• **TRY IT**
Each line of the data below containing "dropdown" needs to be listed.

• **INPUT MATERIAL**
*** Begin section ***
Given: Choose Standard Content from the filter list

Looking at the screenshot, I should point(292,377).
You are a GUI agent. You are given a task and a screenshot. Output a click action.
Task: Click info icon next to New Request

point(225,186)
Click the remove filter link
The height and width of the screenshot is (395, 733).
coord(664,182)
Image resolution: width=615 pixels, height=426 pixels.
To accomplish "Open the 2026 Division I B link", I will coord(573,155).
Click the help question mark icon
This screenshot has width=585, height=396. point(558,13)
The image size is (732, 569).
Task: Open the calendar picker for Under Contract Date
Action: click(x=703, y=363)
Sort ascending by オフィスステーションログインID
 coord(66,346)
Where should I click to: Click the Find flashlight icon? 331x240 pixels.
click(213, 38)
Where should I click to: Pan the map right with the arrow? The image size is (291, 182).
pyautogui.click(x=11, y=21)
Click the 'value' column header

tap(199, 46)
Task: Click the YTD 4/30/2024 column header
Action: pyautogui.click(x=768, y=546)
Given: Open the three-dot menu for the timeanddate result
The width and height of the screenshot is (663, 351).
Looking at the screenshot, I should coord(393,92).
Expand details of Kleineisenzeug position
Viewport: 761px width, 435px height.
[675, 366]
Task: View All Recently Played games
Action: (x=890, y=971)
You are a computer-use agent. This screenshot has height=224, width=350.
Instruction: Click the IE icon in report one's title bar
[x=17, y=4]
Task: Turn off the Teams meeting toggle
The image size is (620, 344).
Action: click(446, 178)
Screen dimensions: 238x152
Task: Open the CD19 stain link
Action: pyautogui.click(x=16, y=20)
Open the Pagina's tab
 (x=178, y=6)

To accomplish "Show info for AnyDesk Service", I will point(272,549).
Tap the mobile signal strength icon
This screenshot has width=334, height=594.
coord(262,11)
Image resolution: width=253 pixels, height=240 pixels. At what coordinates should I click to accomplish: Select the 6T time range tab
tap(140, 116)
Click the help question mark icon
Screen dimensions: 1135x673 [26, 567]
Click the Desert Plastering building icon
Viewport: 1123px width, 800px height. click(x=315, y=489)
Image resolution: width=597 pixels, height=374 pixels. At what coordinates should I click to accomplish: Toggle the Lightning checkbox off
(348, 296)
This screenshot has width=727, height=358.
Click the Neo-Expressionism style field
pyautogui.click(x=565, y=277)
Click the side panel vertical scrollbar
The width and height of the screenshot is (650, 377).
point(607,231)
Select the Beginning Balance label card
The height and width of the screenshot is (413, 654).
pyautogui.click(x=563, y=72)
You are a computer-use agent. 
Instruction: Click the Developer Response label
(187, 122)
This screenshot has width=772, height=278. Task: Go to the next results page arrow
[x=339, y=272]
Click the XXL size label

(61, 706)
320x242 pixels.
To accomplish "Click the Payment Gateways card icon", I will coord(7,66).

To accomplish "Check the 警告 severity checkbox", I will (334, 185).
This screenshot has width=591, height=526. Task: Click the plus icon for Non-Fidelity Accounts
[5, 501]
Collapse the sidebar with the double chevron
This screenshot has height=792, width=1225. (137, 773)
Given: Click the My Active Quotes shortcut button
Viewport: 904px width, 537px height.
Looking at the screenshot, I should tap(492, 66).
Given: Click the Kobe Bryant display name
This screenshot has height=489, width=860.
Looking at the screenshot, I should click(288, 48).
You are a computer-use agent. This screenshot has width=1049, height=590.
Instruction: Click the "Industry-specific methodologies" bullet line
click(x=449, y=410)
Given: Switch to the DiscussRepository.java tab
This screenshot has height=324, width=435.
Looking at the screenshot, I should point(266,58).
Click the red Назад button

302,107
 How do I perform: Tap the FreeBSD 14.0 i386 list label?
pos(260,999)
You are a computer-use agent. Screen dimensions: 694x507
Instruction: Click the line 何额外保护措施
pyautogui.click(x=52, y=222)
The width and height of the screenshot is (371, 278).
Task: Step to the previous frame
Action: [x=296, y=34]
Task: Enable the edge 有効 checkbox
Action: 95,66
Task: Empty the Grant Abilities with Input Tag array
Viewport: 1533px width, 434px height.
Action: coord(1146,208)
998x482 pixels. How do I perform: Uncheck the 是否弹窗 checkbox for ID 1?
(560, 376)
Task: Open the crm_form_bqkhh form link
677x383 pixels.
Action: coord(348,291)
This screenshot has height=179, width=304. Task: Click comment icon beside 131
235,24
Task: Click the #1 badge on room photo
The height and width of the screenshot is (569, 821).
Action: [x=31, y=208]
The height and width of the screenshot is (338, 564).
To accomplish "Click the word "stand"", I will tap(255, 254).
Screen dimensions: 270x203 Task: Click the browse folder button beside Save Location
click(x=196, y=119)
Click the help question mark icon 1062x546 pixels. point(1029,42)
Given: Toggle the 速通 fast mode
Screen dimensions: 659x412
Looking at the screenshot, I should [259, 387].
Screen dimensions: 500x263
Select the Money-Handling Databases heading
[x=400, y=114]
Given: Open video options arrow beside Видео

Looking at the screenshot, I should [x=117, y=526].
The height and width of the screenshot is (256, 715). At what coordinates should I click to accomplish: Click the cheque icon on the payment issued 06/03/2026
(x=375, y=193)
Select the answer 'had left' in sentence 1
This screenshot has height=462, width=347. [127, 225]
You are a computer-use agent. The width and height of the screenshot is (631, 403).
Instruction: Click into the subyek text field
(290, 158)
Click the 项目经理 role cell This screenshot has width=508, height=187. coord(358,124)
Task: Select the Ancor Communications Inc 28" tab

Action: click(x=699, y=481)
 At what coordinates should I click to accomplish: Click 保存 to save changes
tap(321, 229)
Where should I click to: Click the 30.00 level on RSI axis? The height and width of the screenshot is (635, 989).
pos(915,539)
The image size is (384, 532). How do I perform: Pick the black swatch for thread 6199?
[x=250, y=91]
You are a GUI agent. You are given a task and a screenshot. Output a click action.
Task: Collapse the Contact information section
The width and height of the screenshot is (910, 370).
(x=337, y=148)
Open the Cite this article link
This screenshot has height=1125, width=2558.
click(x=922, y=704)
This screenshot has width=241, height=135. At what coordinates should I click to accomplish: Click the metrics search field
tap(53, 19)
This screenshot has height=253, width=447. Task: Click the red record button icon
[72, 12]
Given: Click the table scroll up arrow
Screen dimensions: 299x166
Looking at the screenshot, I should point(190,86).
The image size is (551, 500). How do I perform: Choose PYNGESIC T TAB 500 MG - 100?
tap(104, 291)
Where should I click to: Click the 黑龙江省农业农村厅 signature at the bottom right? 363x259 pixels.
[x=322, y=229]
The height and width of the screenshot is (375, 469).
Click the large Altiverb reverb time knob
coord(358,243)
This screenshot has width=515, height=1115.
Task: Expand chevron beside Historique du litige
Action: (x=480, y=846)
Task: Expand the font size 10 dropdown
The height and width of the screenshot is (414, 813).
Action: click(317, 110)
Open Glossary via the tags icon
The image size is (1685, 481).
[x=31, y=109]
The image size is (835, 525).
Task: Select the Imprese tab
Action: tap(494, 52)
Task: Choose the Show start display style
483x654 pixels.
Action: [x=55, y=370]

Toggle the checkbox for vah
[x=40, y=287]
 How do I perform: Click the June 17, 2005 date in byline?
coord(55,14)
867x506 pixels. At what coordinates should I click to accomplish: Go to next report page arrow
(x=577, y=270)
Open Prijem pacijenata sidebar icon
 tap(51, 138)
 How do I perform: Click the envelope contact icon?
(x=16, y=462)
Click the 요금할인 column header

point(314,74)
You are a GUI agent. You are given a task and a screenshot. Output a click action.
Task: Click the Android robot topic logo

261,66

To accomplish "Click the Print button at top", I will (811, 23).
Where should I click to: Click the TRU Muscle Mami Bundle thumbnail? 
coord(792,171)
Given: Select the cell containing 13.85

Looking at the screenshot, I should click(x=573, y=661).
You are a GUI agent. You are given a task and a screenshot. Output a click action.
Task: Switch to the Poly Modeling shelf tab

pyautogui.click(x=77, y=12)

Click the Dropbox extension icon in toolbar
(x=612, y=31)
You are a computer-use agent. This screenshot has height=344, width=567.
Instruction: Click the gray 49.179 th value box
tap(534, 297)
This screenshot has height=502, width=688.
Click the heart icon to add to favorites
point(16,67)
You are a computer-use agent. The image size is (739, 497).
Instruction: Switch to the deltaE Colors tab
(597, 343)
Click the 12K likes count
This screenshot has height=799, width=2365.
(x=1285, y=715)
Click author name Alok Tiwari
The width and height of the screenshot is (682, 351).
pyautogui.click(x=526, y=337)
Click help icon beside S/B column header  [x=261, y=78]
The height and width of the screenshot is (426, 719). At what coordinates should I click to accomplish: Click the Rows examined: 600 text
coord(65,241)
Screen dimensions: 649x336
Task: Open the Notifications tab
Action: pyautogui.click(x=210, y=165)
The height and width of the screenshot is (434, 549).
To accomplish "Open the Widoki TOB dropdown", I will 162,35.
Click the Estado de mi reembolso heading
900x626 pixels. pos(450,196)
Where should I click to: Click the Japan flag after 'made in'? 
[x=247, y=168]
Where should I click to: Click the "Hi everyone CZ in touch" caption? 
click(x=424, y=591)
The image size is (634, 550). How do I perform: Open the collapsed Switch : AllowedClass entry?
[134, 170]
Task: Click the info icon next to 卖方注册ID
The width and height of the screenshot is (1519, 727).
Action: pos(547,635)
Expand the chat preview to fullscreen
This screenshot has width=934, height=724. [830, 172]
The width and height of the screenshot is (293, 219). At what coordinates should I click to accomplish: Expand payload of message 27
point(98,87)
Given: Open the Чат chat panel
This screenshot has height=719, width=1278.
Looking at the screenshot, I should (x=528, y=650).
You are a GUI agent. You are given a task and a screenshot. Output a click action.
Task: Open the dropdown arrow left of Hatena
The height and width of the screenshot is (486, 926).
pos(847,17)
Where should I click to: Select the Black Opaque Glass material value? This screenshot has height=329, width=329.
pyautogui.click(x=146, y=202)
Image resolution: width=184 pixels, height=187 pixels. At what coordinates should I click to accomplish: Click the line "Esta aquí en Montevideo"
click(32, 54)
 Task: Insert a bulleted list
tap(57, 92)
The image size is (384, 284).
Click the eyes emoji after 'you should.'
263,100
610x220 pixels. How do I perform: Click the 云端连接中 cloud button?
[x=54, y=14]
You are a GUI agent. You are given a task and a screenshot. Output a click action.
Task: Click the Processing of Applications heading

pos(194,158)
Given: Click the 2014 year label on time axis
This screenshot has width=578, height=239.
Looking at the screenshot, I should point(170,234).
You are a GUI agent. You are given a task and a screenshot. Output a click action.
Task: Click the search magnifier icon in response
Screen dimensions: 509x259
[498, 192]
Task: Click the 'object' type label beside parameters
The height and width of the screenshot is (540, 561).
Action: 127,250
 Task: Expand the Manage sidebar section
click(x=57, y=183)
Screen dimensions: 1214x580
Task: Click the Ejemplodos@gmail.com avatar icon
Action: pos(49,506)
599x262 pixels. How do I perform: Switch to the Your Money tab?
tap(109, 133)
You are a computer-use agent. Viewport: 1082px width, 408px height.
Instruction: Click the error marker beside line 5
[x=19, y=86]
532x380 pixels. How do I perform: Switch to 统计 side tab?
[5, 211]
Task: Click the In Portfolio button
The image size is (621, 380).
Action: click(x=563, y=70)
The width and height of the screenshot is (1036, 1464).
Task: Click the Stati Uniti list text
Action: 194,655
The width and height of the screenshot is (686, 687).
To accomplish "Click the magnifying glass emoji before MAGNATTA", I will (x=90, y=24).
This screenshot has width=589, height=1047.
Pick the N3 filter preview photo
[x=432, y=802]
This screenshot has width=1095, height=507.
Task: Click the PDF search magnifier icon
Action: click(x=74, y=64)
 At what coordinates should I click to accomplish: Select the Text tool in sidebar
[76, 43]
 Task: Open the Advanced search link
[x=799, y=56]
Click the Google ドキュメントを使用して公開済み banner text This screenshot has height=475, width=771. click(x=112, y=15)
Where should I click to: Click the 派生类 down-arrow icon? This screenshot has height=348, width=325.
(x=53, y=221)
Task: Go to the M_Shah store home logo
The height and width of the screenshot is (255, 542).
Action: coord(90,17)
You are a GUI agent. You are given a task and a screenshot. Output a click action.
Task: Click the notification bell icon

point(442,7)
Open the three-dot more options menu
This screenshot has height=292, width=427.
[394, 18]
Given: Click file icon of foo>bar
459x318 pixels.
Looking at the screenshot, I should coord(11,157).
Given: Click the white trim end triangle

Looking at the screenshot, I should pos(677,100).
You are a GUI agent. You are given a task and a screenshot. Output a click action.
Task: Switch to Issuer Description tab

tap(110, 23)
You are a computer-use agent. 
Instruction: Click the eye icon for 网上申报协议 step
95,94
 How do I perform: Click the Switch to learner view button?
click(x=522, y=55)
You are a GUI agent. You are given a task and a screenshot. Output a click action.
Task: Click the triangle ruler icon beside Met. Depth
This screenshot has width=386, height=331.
*** End section ***
• **WRITTEN RESPONSE**
Task: Expand the font size 10 dropdown
To accomplish "Open the Widoki TOB dropdown", I will 162,35.
Task: Open the dropdown arrow left of Hatena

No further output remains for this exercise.